• Brief
Every entry below should be returned exactly as it appears, with pictures left out.

───── Dataset content

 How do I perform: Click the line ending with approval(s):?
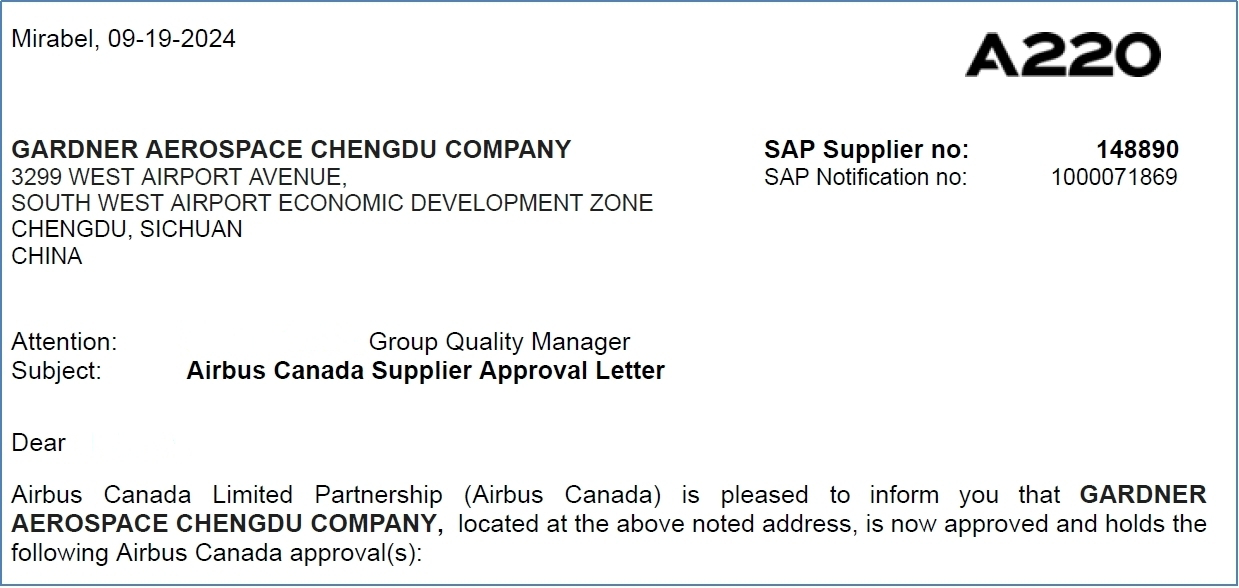coord(217,552)
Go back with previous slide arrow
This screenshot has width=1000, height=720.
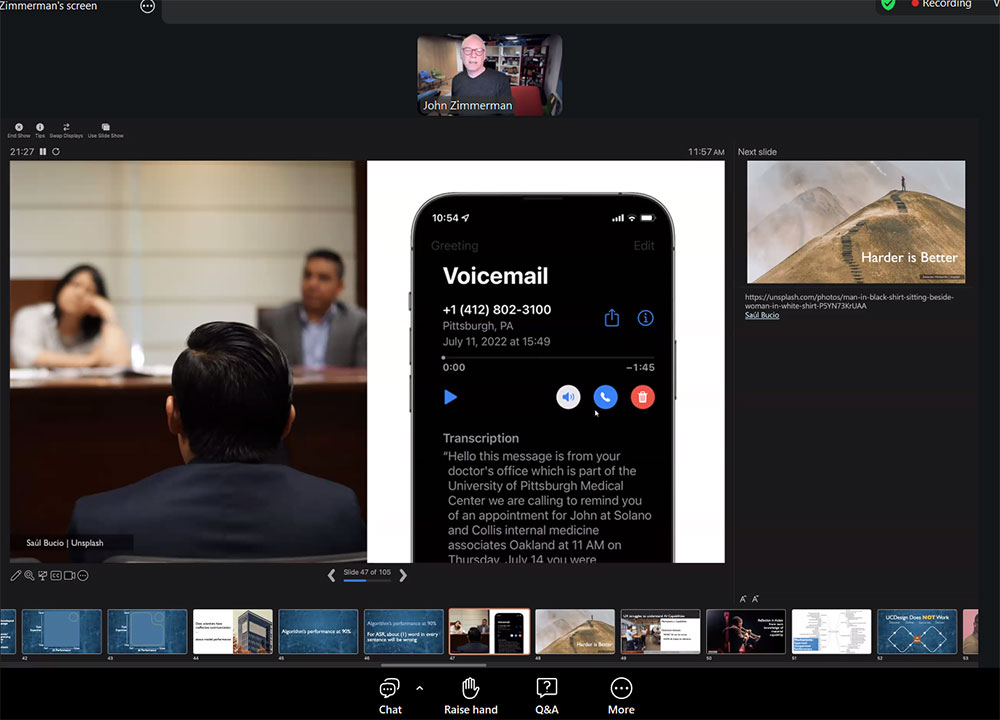[x=332, y=575]
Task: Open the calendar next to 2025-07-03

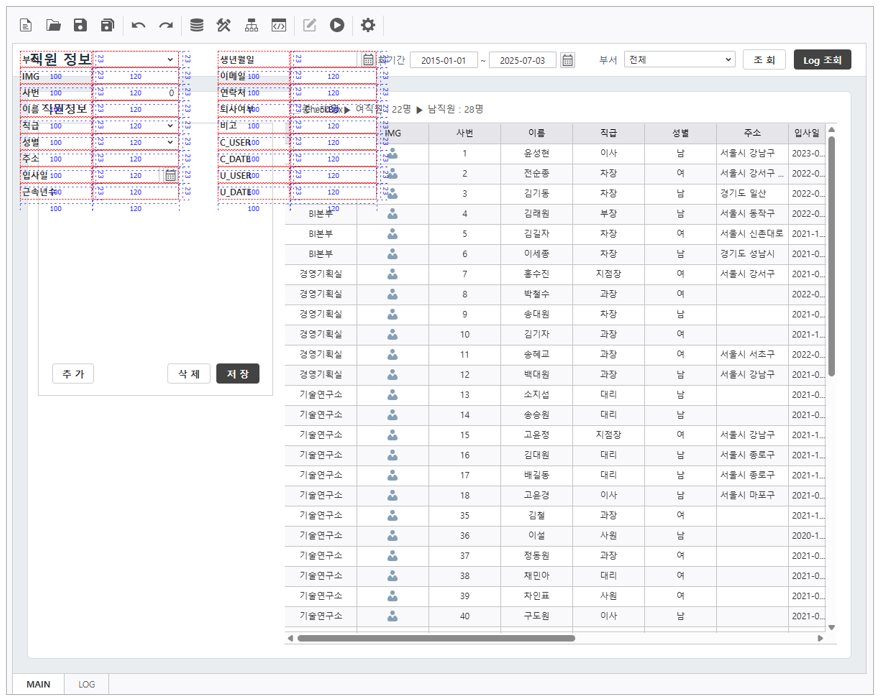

──────────

• Answer area
 How do I perform: Click the line ending with approval(s):?
coord(217,552)
Go back with previous slide arrow
This screenshot has width=1000, height=720.
[x=332, y=575]
Task: Open the calendar next to 2025-07-03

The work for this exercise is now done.